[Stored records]

%%

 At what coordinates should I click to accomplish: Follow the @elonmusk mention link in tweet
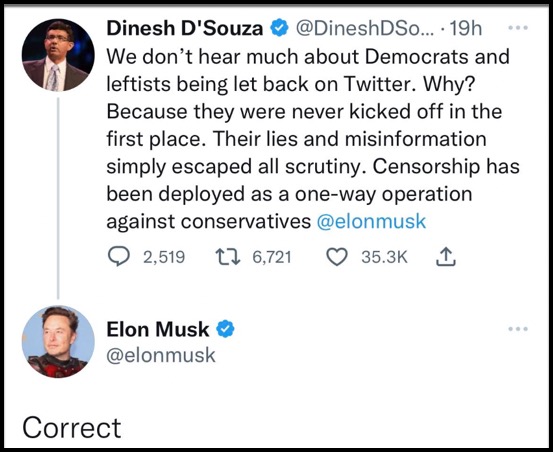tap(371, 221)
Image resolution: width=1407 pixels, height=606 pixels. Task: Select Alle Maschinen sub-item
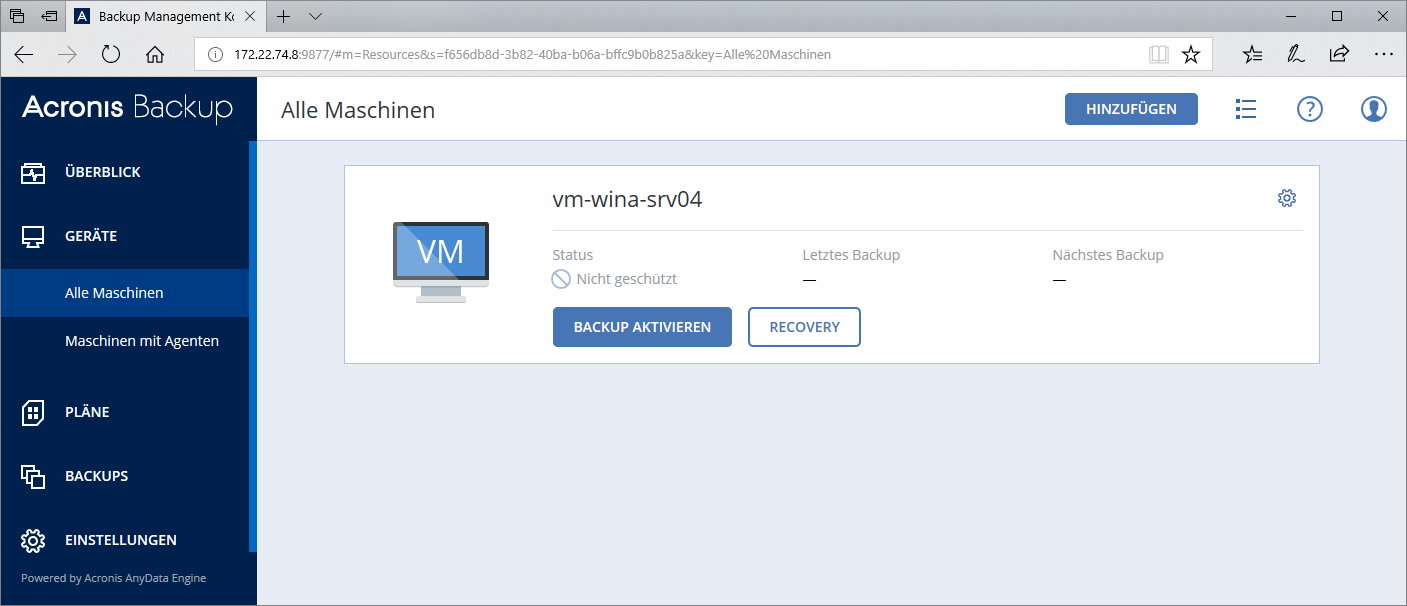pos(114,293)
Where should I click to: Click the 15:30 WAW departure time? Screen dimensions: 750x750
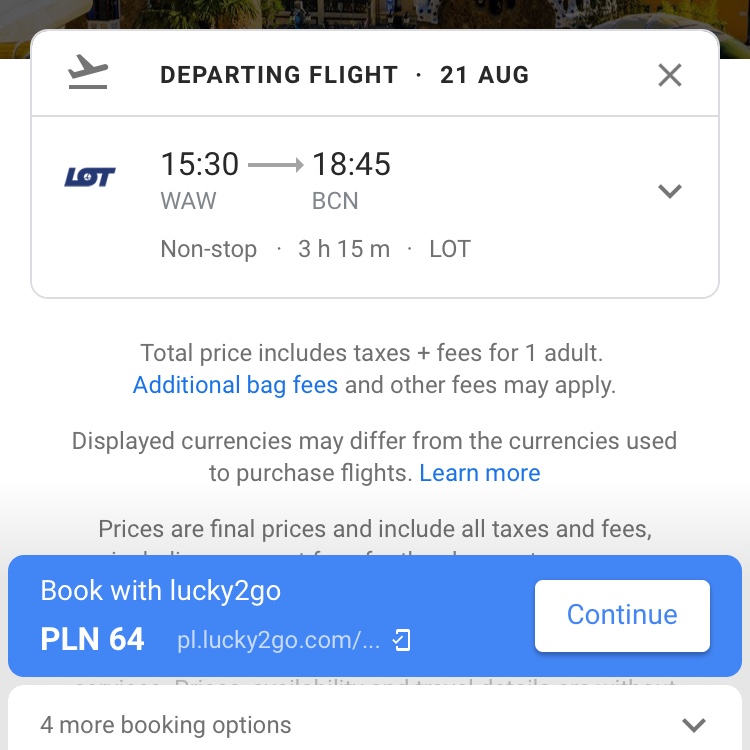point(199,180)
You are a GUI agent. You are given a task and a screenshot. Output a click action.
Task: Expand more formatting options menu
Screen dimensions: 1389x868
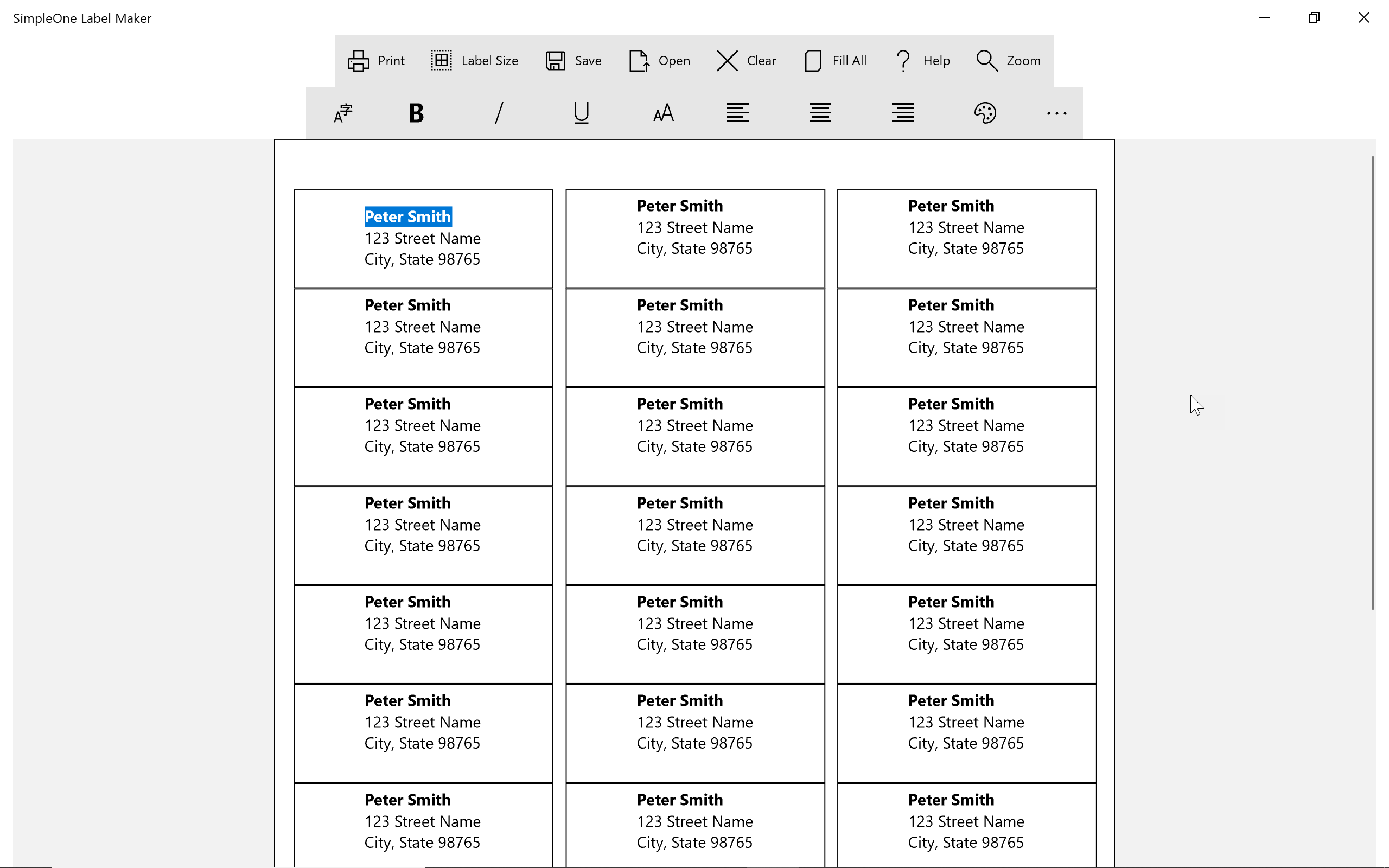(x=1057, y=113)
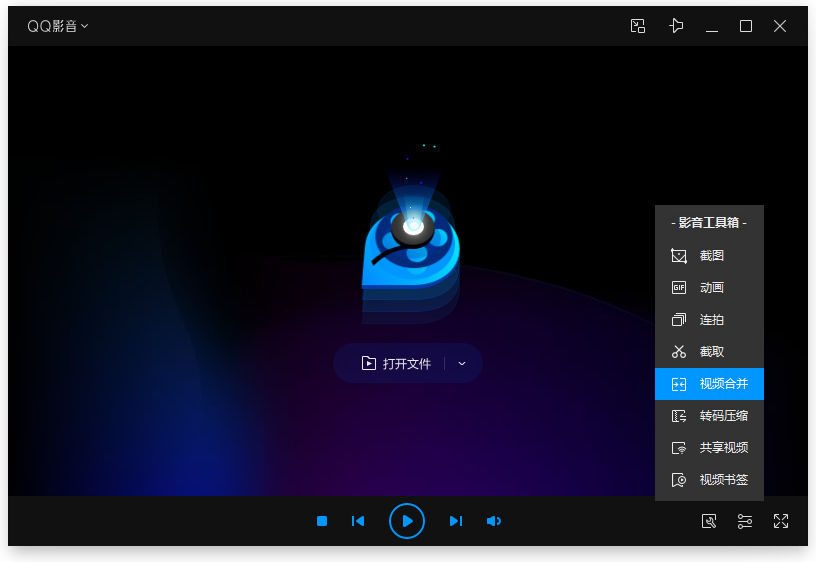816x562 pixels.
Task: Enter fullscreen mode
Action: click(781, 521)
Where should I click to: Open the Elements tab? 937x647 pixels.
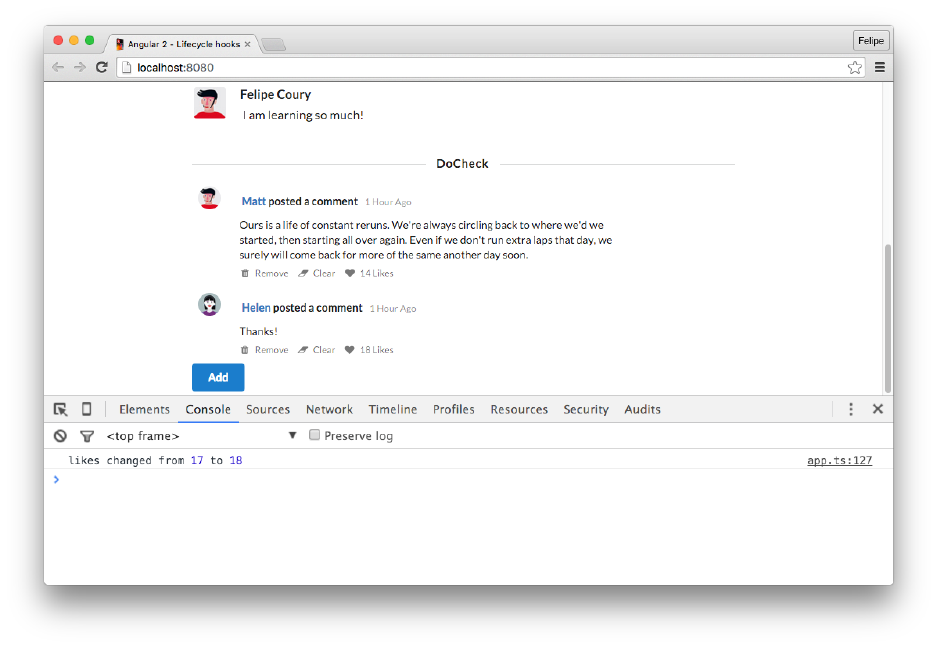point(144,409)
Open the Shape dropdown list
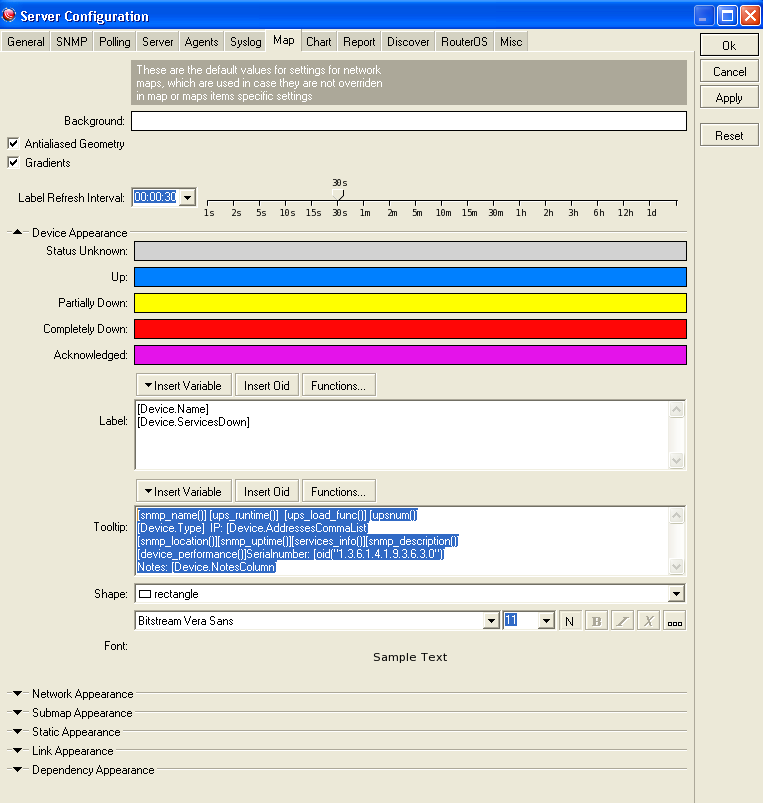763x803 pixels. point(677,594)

%%

→ **Task directions**
None of the pictures belong in the copy; transcribe the rest of the data exactly.

→ **Solution for this exercise**
 At what coordinates should I click to accomplish: Follow the @elonmusk mention link in tweet
tap(371, 221)
Image resolution: width=1407 pixels, height=606 pixels. Task: Select Alle Maschinen sub-item
pos(114,293)
Where should I click to: Click the 15:30 WAW departure time? Screen dimensions: 750x750
point(199,180)
You are a GUI agent. You are given a task and a screenshot. Output a click action.
Task: Expand more formatting options menu
Screen dimensions: 1389x868
(x=1057, y=113)
816x562 pixels.
Task: Enter fullscreen mode
Action: click(781, 521)
Where should I click to: Open the Elements tab? 937x647 pixels.
point(144,409)
Open the Shape dropdown list
763x803 pixels. point(677,594)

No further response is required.